Xenical is indicated for obesity management including weight loss and weight management when used in conjunction with a reduced-calorie diet. Xenical is also indicated to reduce the risk for weight regain after prior weight loss. Xenical is the only available weight-loss medication that works locally in the GI tract to reduce dietary fat absorption by around 30% which effectively promotes weight loss. It is an effective therapy that not only helps patients lose weight, but also helps them maintain their weight loss. The medication is approved for weight management in over 140 countries around the world.
The long-term effects of Xenical on morbidity and mortality associated with obesity have not been established. Because Xenical prevents about one-third of the fat in the food consumed from being absorbed, patients may experience oily spotting or discharge, gas with discharge, fatty or oily stools, increased bowel movements, an urgent need to have them and an inability to control them, particularly after meals containing more fat than recommended. Xenical should not be taken if patients are pregnant, nursing, have food absorption problems or reduced bile flow. If taking cyclosporine, patients should speak to their doctors before taking Xenical. Xenical reduces the absorption of some vitamins. Therefore, a daily multivitamin is strongly recommended. For more information about Xenical visit the web site at http://www.xenical.com/
Hoffmann-La Roche Inc. (Roche), based in Nutley, N.J., is the U.S. prescription drug unit of the Roche Group, a leading research-based health care enterprise that ranks among the world's leaders in pharmaceuticals and diagnostics. Roche discovers, develops, manufactures and markets numerous important prescription drugs that enhance people's health, well-being and quality of life. Among the company's areas of therapeutic interest are: dermatology; genitourinary disease; infectious diseases, including influenza; inflammation, including arthritis and osteoporosis; metabolic diseases, including obesity and diabetes; neurology; oncology; transplantation; vascular diseases; and virology, including HIV/AIDS and hepatitis C.

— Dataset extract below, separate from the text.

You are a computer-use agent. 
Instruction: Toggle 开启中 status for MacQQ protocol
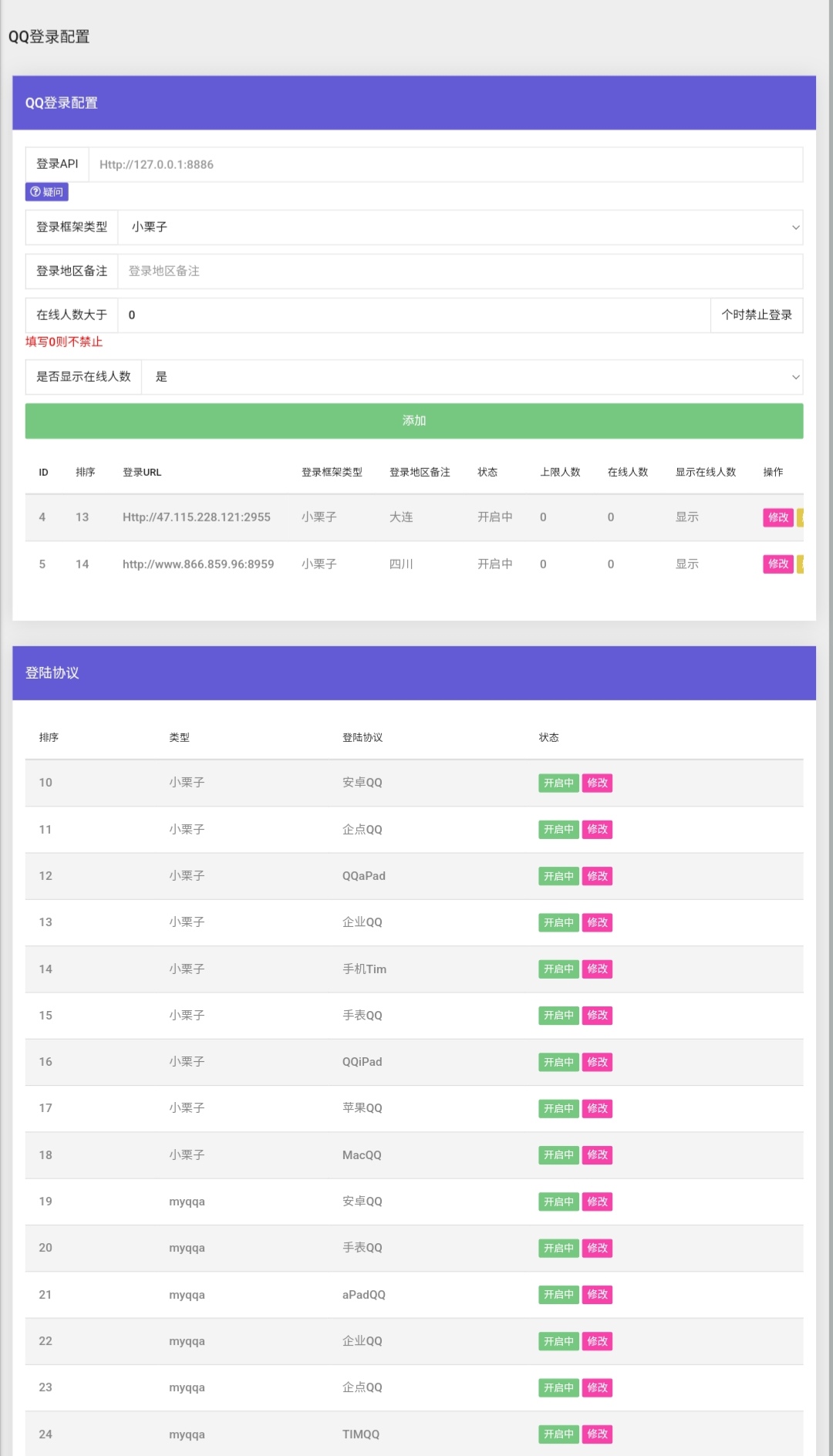click(x=558, y=1155)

For more information on the Roche pharmaceuticals business in the United States, visit the company's web site at: http://www.rocheusa.com/
(1) The percent of patients with impaired glucose tolerance (IGT) who developed type 2 diabetes was 27.2% for the placebo group (n=62) compared to 18.7% for the orlistat group (n=48) resulting in an absolute risk reduction of 8.5% and a relative risk reduction of 42%; see Xenical prescribing information.